TASK STATEMENT - Reprint the whole of the data exactly.

___ TASK INPUT ___

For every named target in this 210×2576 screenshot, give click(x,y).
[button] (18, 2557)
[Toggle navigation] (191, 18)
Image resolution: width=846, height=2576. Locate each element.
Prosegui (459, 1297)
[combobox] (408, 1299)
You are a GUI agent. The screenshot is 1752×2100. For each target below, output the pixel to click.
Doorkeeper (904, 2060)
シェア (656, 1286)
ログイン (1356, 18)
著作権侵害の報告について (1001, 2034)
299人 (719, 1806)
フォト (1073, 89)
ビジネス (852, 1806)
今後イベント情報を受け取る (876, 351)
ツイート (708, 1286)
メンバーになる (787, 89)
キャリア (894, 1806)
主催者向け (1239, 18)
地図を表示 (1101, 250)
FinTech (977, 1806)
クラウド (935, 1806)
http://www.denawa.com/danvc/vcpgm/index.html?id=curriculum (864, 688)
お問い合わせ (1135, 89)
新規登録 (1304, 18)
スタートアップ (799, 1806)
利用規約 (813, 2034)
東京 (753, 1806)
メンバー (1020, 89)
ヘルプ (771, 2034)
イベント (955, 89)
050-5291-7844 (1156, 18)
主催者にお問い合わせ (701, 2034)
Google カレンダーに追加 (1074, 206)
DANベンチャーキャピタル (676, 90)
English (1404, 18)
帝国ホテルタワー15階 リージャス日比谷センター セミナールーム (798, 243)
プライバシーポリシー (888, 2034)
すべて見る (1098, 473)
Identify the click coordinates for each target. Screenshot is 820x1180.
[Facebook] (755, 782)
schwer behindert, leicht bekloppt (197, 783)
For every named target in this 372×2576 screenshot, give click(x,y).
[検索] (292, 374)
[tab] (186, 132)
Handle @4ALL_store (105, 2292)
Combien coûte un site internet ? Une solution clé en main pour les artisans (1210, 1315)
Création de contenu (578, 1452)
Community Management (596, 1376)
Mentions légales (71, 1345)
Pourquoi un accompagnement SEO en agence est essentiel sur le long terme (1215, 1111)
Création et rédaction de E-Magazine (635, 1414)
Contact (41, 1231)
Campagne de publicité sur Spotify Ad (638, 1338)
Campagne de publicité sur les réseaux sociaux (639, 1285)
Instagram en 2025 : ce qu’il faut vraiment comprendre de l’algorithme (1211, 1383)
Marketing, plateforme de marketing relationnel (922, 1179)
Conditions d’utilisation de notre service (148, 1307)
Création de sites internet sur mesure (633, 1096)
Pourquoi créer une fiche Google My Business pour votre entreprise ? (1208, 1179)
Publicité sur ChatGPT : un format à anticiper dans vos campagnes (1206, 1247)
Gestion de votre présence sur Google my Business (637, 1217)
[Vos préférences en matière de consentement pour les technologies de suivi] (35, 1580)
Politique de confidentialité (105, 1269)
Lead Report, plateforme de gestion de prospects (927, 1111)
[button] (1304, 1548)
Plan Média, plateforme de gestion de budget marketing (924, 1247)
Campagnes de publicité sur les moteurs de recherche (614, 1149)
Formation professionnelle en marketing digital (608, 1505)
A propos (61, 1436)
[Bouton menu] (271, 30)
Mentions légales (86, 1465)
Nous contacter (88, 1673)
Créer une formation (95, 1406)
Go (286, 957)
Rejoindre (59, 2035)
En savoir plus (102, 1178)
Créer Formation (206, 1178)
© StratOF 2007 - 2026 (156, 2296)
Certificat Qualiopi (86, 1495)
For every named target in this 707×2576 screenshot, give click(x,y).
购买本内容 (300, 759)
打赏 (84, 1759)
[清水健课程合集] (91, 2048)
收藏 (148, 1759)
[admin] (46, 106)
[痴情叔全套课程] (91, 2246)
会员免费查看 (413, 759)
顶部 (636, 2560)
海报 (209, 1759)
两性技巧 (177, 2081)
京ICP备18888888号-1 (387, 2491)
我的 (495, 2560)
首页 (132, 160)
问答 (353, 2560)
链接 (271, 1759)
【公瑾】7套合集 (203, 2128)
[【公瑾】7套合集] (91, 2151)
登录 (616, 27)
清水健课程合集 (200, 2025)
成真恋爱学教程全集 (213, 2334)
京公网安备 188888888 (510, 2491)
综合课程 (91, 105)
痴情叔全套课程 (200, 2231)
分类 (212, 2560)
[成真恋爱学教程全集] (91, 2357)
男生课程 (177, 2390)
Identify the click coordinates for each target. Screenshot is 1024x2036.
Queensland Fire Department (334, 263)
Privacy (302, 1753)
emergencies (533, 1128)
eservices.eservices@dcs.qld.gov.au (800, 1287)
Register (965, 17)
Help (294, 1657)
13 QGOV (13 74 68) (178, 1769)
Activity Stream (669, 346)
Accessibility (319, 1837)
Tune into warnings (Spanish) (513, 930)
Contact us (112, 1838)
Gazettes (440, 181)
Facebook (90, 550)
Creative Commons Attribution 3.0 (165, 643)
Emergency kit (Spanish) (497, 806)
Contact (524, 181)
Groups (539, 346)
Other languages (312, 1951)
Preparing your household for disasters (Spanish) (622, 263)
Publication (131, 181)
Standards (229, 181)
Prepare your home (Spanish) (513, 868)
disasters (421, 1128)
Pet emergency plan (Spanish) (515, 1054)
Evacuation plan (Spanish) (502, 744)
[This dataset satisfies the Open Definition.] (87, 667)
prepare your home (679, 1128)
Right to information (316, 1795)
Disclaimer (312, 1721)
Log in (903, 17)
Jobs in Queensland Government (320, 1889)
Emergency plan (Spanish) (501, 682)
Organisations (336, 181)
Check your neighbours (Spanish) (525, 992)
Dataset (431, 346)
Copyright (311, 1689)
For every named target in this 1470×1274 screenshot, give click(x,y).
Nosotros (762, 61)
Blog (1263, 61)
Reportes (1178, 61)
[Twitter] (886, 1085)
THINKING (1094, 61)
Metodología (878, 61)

___

OUTPUT FOR THIS TASK -
For every named target in this 210×2576 screenshot, give click(x,y).
[button] (18, 2557)
[Toggle navigation] (191, 18)
Image resolution: width=846, height=2576. Locate each element.
Prosegui (459, 1297)
[combobox] (408, 1299)
You are a GUI agent. The screenshot is 1752×2100. For each target below, output the pixel to click.
Doorkeeper (904, 2060)
シェア (656, 1286)
ログイン (1356, 18)
著作権侵害の報告について (1001, 2034)
299人 (719, 1806)
フォト (1073, 89)
ビジネス (852, 1806)
今後イベント情報を受け取る (876, 351)
ツイート (708, 1286)
メンバーになる (787, 89)
キャリア (894, 1806)
主催者向け (1239, 18)
地図を表示 (1101, 250)
FinTech (977, 1806)
クラウド (935, 1806)
http://www.denawa.com/danvc/vcpgm/index.html?id=curriculum (864, 688)
お問い合わせ (1135, 89)
新規登録 (1304, 18)
スタートアップ (799, 1806)
利用規約 (813, 2034)
東京 (753, 1806)
メンバー (1020, 89)
ヘルプ (771, 2034)
イベント (955, 89)
050-5291-7844 (1156, 18)
主催者にお問い合わせ (701, 2034)
Google カレンダーに追加 (1074, 206)
DANベンチャーキャピタル (676, 90)
English (1404, 18)
帝国ホテルタワー15階 リージャス日比谷センター セミナールーム (798, 243)
プライバシーポリシー (888, 2034)
すべて見る (1098, 473)
Identify the click coordinates for each target. Screenshot is 820x1180.
[Facebook] (755, 782)
schwer behindert, leicht bekloppt (197, 783)
For every named target in this 372×2576 screenshot, give click(x,y).
[検索] (292, 374)
[tab] (186, 132)
Handle @4ALL_store (105, 2292)
Combien coûte un site internet ? Une solution clé en main pour les artisans (1210, 1315)
Création de contenu (578, 1452)
Community Management (596, 1376)
Mentions légales (71, 1345)
Pourquoi un accompagnement SEO en agence est essentiel sur le long terme (1215, 1111)
Création et rédaction de E-Magazine (635, 1414)
Contact (41, 1231)
Campagne de publicité sur Spotify Ad (638, 1338)
Campagne de publicité sur les réseaux sociaux (639, 1285)
Instagram en 2025 : ce qu’il faut vraiment comprendre de l’algorithme (1211, 1383)
Marketing, plateforme de marketing relationnel (922, 1179)
Conditions d’utilisation de notre service (148, 1307)
Création de sites internet sur mesure (633, 1096)
Pourquoi créer une fiche Google My Business pour votre entreprise ? (1208, 1179)
Publicité sur ChatGPT : un format à anticiper dans vos campagnes (1206, 1247)
Gestion de votre présence sur Google my Business (637, 1217)
[Vos préférences en matière de consentement pour les technologies de suivi] (35, 1580)
Politique de confidentialité (105, 1269)
Lead Report, plateforme de gestion de prospects (927, 1111)
[button] (1304, 1548)
Plan Média, plateforme de gestion de budget marketing (924, 1247)
Campagnes de publicité sur les moteurs de recherche (614, 1149)
Formation professionnelle en marketing digital (608, 1505)
A propos (61, 1436)
[Bouton menu] (271, 30)
Mentions légales (86, 1465)
Nous contacter (88, 1673)
Créer une formation (95, 1406)
Go (286, 957)
Rejoindre (59, 2035)
En savoir plus (102, 1178)
Créer Formation (206, 1178)
© StratOF 2007 - 2026 (156, 2296)
Certificat Qualiopi (86, 1495)
For every named target in this 707×2576 screenshot, give click(x,y).
购买本内容 (300, 759)
打赏 (84, 1759)
[清水健课程合集] (91, 2048)
收藏 (148, 1759)
[admin] (46, 106)
[痴情叔全套课程] (91, 2246)
会员免费查看 (413, 759)
顶部 (636, 2560)
海报 (209, 1759)
两性技巧 (177, 2081)
京ICP备18888888号-1 (387, 2491)
我的 (495, 2560)
首页 (132, 160)
问答 (353, 2560)
链接 (271, 1759)
【公瑾】7套合集 (203, 2128)
[【公瑾】7套合集] (91, 2151)
登录 (616, 27)
清水健课程合集 (200, 2025)
成真恋爱学教程全集 (213, 2334)
京公网安备 188888888 (510, 2491)
综合课程 (91, 105)
痴情叔全套课程 (200, 2231)
分类 (212, 2560)
[成真恋爱学教程全集] (91, 2357)
男生课程 (177, 2390)
Identify the click coordinates for each target. Screenshot is 1024x2036.
Queensland Fire Department (334, 263)
Privacy (302, 1753)
emergencies (533, 1128)
eservices.eservices@dcs.qld.gov.au (800, 1287)
Register (965, 17)
Help (294, 1657)
13 QGOV (13 74 68) (178, 1769)
Activity Stream (669, 346)
Accessibility (319, 1837)
Tune into warnings (Spanish) (513, 930)
Contact us (112, 1838)
Gazettes (440, 181)
Facebook (90, 550)
Creative Commons Attribution 3.0 (165, 643)
Emergency kit (Spanish) (497, 806)
Contact (524, 181)
Groups (539, 346)
Other languages (312, 1951)
Preparing your household for disasters (Spanish) (622, 263)
Publication (131, 181)
Standards (229, 181)
Prepare your home (Spanish) (513, 868)
disasters (421, 1128)
Pet emergency plan (Spanish) (515, 1054)
Evacuation plan (Spanish) (502, 744)
[This dataset satisfies the Open Definition.] (87, 667)
prepare your home (679, 1128)
Right to information (316, 1795)
Disclaimer (312, 1721)
Log in (903, 17)
Jobs in Queensland Government (320, 1889)
Emergency plan (Spanish) (501, 682)
Organisations (336, 181)
Check your neighbours (Spanish) (525, 992)
Dataset (431, 346)
Copyright (311, 1689)
For every named target in this 1470×1274 screenshot, give click(x,y).
Nosotros (762, 61)
Blog (1263, 61)
Reportes (1178, 61)
[Twitter] (886, 1085)
THINKING (1094, 61)
Metodología (878, 61)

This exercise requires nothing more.